>>>>>
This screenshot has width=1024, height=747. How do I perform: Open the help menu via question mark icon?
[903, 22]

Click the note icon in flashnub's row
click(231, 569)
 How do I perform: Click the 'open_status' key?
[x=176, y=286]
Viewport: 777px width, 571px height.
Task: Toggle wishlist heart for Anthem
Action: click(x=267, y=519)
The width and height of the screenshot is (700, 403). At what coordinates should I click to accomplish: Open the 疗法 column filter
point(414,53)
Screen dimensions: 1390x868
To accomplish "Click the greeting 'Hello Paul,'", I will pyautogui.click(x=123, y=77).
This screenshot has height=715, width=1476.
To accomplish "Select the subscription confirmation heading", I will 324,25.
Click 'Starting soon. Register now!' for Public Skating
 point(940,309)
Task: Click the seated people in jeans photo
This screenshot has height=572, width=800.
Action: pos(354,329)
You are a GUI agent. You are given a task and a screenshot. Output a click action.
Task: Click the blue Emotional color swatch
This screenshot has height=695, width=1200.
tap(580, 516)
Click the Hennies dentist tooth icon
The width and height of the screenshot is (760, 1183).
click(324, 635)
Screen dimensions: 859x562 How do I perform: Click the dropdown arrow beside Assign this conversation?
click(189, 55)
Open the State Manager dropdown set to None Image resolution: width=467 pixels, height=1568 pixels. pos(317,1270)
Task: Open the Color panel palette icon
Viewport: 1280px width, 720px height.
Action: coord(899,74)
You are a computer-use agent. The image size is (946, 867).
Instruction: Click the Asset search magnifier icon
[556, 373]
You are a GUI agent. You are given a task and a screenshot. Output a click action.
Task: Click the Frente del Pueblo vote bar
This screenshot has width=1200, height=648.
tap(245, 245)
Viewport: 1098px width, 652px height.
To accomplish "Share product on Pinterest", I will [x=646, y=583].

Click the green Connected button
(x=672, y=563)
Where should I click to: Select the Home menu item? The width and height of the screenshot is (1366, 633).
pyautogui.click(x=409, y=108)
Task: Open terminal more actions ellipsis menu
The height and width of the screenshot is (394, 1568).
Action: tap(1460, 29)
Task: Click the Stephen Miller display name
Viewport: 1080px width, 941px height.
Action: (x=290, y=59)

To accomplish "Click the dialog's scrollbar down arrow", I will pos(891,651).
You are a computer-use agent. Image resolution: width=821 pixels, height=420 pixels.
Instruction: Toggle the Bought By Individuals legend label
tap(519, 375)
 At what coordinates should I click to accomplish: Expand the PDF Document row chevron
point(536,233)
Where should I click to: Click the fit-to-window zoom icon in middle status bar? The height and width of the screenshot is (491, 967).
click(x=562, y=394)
<<<<<
■ Problem to solve: Take the line that contains "Task: Click the Frente del Pueblo vote bar" and each line after it through the end of the records, and repeat them all exactly. Nothing else.

■ Response area:
Task: Click the Frente del Pueblo vote bar
This screenshot has width=1200, height=648.
tap(245, 245)
Viewport: 1098px width, 652px height.
To accomplish "Share product on Pinterest", I will [x=646, y=583].

Click the green Connected button
(x=672, y=563)
Where should I click to: Select the Home menu item? The width and height of the screenshot is (1366, 633).
pyautogui.click(x=409, y=108)
Task: Open terminal more actions ellipsis menu
The height and width of the screenshot is (394, 1568).
Action: tap(1460, 29)
Task: Click the Stephen Miller display name
Viewport: 1080px width, 941px height.
Action: (x=290, y=59)

To accomplish "Click the dialog's scrollbar down arrow", I will pos(891,651).
You are a computer-use agent. Image resolution: width=821 pixels, height=420 pixels.
Instruction: Toggle the Bought By Individuals legend label
tap(519, 375)
 At what coordinates should I click to accomplish: Expand the PDF Document row chevron
point(536,233)
Where should I click to: Click the fit-to-window zoom icon in middle status bar? The height and width of the screenshot is (491, 967).
click(x=562, y=394)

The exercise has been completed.